节选内容:
______
一、NioEventLoopGroup
继承关系图1-1:
Netty允许处理IO和接收连接使用同一个EventLoopGroup
1.1 NioEventLoopGroup和NioEventLoop是什么关系?
NioEventLoopGroup实际是NioEventLoop的线程组,它包含了一个或多个EventLoop,而EventLoop就是一个Channel执行实际工作的线程,当注册一个Channel后,Netty将这个Channel绑定到一个EventLoop上,在其生命周期内始终被绑定在这个EventLoop上不会被改变。
从图1-2可以看出很多Channle会共享一个EventLoop。这意味着在一个Channel在被EventLoop使用时会禁止其它Channel绑定到相同的EventLoop。我们可以理解为EventLoop是一个事件循环线程,而EventLoopGroup是一个事件循环集合。
图1-2:
1.2 NioEventLoopGroup初始化
首先看NioEventLoopGroup构造方法:
public NioEventLoopGroup() {
this(0);
}
public NioEventLoopGroup(int nThreads) {
this(nThreads, null);
}
public NioEventLoopGroup(int nThreads, ThreadFactory threadFactory) {
this(nThreads, threadFactory, SelectorProvider.provider());
}
public NioEventLoopGroup(
int nThreads, ThreadFactory threadFactory, final SelectorProvider selectorProvider) {
super(nThreads, threadFactory, selectorProvider);
}
以上代码可以发现NioEventLoopGroup虽然有4个构造方法,但最终调用的是MultithreadEventLoopGroup的构造方法,代码如下:
protected MultithreadEventLoopGroup(int nThreads, ThreadFactory threadFactory, Object... args) {
super(nThreads == 0? DEFAULT_EVENT_LOOP_THREADS : nThreads, threadFactory, args);
}
private static final int DEFAULT_EVENT_LOOP_THREADS;
static {
DEFAULT_EVENT_LOOP_THREADS = Math.max(1, SystemPropertyUtil.getInt(
"io.netty.eventLoopThreads", Runtime.getRuntime().availableProcessors() * 2));
if (logger.isDebugEnabled()) {
logger.debug("-Dio.netty.eventLoopThreads: {}", DEFAULT_EVENT_LOOP_THREADS);
}
}
在NioEventLoopGroup初始化之前,会先执行父类MultithreadEventLoopGroup的静态模块,NioEventLoop的默认大小是2倍的CPU核数,但这并不是一个恒定的最佳数量,为了避免线程上下文切换,只要能满足要求,这个值其实越少越好。
______
元素与文本位置数据:
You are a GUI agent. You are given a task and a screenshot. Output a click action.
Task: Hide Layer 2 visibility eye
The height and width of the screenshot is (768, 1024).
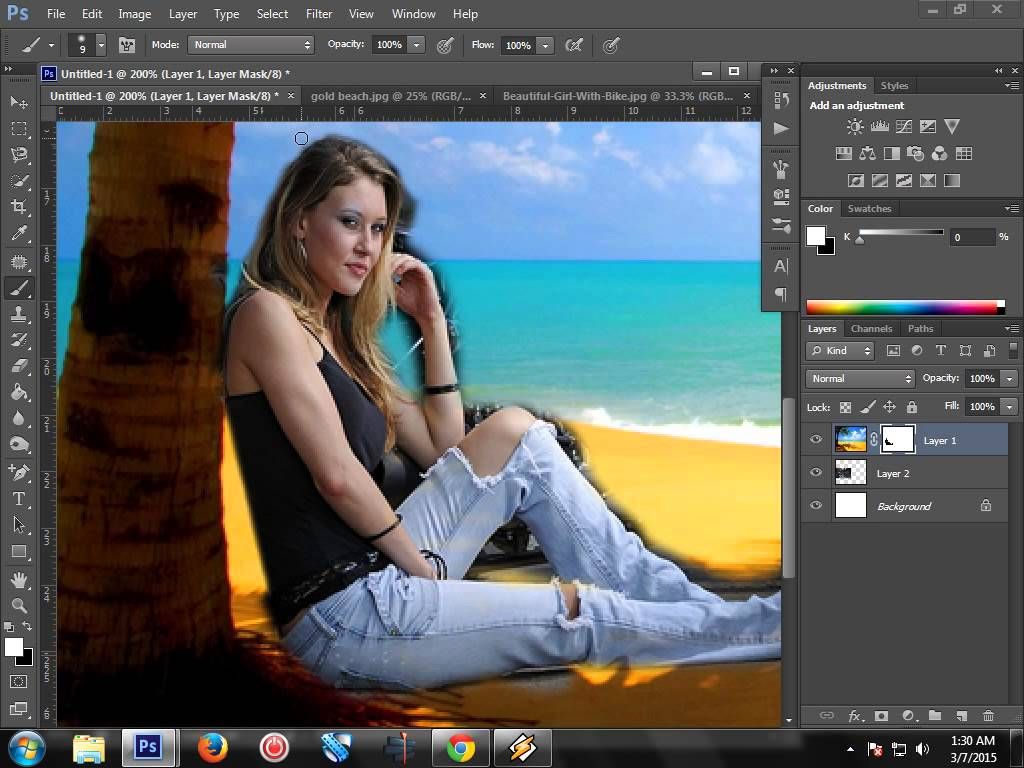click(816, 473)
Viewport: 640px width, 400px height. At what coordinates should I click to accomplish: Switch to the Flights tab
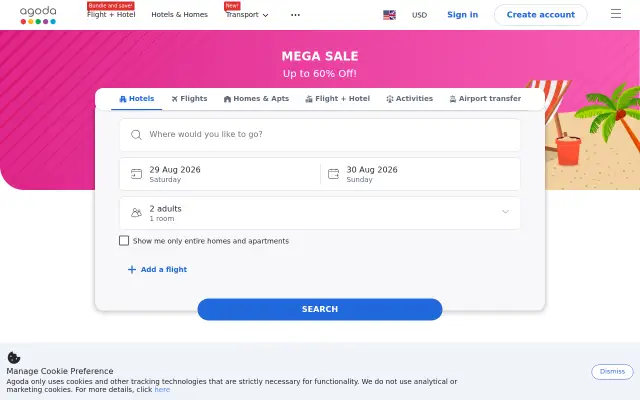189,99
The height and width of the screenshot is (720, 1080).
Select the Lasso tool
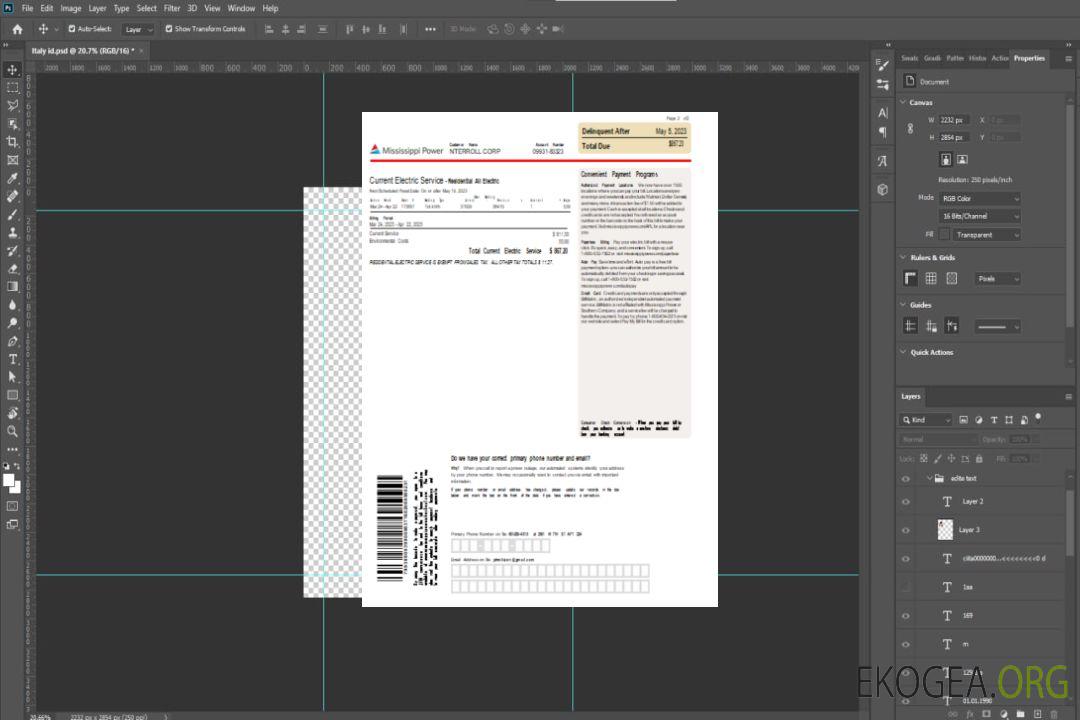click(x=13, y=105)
______
任务说明:
请根据关于NioEventLoopGroup的节选内容,说明NioEventLoop的默认大小是多少。 这些行在此不起任何作用。

书面回答:
NioEventLoop的默认大小是CPU核数的2倍。